The myth of the smoke ring…
The smoke ring does not affect the flavor of the brisket though it is commonly referred to as a sign of properly done barbecue. The smoke ring is caused by the interaction of myoglobin (pink protein) with Nitric Oxide “NO” and Carbon Monoxide “CO” (produced by burning wood to make smoke). The mixture of NO and CO helps the myoglobin retain its pink color. The same color can be achieve using curing salt which contain a combination of nitrites and nitrates that also help the myoglobin retain its pink color.
- Brisket Wobble
The only true way to tell if a brisket it done is the “Wobble”. A properly cooked brisket will wobble once the connective tissue has converted into gelatin. This is more of a visual cue so best to interpret via the video below.
- Resting Holding Brisket
As meat is held after cooking, the moisture redistributes evenly throughout the protein. This also allows the meat to continue to tenderize. The hold can be done by using a hot holding cabinet or even by wrapping the brisket and placing it in a well-insulated cooler.

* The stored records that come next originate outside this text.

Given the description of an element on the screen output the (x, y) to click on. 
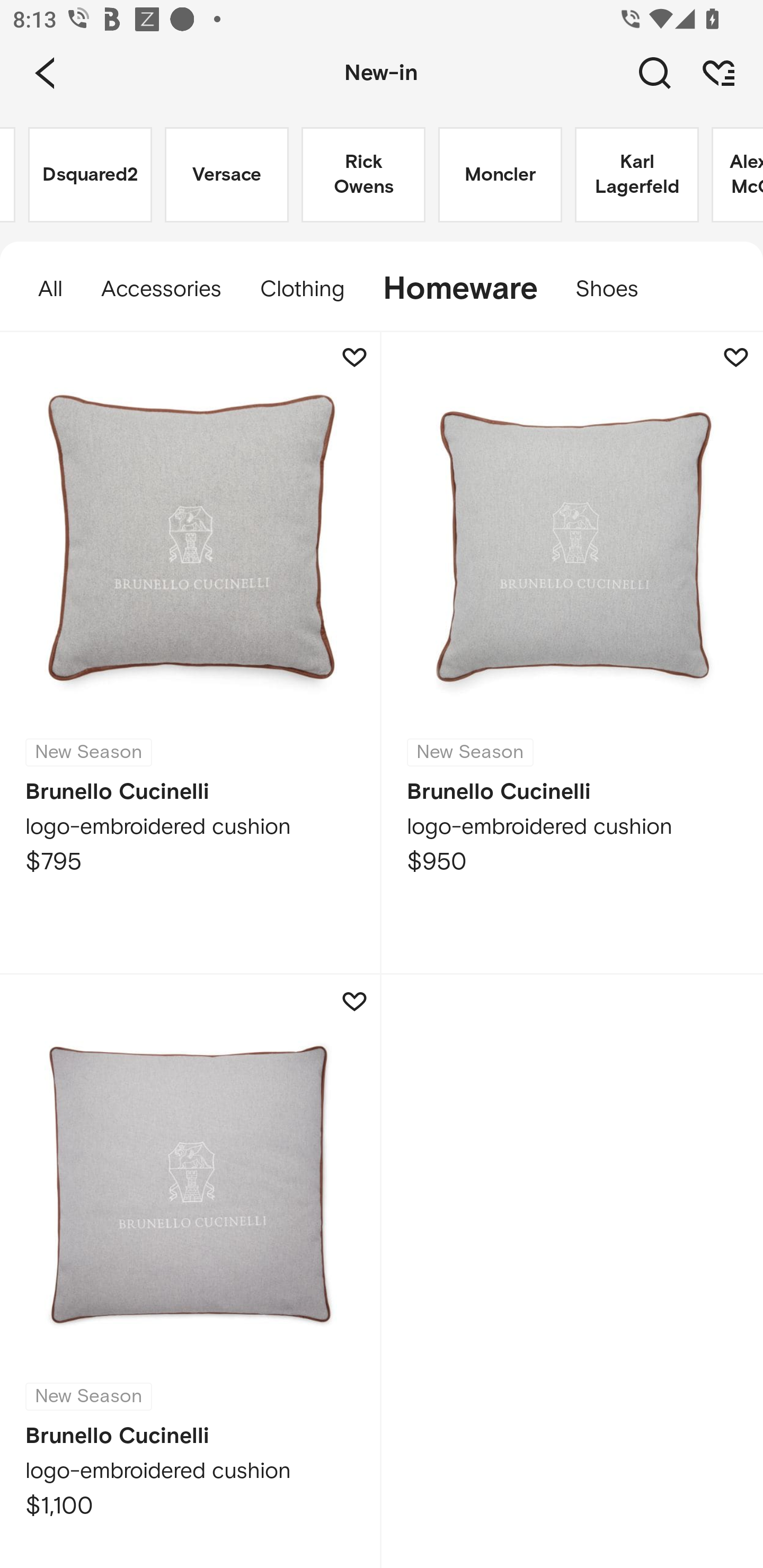
Dsquared2 (89, 174)
Versace (226, 174)
Rick Owens (363, 174)
Moncler (499, 174)
Karl Lagerfeld (636, 174)
All (40, 288)
Accessories (160, 288)
Clothing (301, 288)
Homeware (459, 288)
Shoes (616, 288)
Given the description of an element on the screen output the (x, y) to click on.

- Slicing Against the Grain
This is a good rule of thumb when it comes to any protein. Slicing against the grain give you shorter muscle strand which in turn give a more tender mouth feel. You can cook the best brisket in the world then ruin it by slicing in the wrong direction. The best way to do this is to find the grain of the meat and slice perpendicular to that. Do not forget there is technically two muscle structures in a brisket and their grain does not run in the same direction.